Data shown Start Marker

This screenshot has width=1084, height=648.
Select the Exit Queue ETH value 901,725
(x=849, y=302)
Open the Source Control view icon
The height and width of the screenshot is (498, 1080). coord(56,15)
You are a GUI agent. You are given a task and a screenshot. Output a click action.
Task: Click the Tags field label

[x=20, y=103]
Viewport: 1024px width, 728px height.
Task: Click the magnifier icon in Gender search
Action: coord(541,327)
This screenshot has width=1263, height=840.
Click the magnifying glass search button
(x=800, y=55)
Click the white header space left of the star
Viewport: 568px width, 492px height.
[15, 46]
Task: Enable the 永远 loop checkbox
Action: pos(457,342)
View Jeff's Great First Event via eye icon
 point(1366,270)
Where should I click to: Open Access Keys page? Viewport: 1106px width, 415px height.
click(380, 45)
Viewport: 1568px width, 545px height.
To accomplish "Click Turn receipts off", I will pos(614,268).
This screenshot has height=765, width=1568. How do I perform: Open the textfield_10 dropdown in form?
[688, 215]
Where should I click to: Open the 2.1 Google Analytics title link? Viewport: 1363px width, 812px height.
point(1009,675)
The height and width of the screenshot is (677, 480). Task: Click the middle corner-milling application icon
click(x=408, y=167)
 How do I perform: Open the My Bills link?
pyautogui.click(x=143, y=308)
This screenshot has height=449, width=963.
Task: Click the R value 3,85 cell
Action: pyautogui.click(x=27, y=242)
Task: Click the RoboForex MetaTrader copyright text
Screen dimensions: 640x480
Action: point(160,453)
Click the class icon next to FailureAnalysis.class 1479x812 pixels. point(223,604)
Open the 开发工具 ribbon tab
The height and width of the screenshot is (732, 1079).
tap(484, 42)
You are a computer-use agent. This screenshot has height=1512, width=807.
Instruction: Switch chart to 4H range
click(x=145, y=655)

Data shown End Marker

__Exercise brief__
Whenever the string "agent" shows up in a line of the records, copy that line.

__Task solution__
You are a GUI agent. You are given a task and a screenshot. Output a click action.
You are a computer-use agent. This screenshot has height=1512, width=807.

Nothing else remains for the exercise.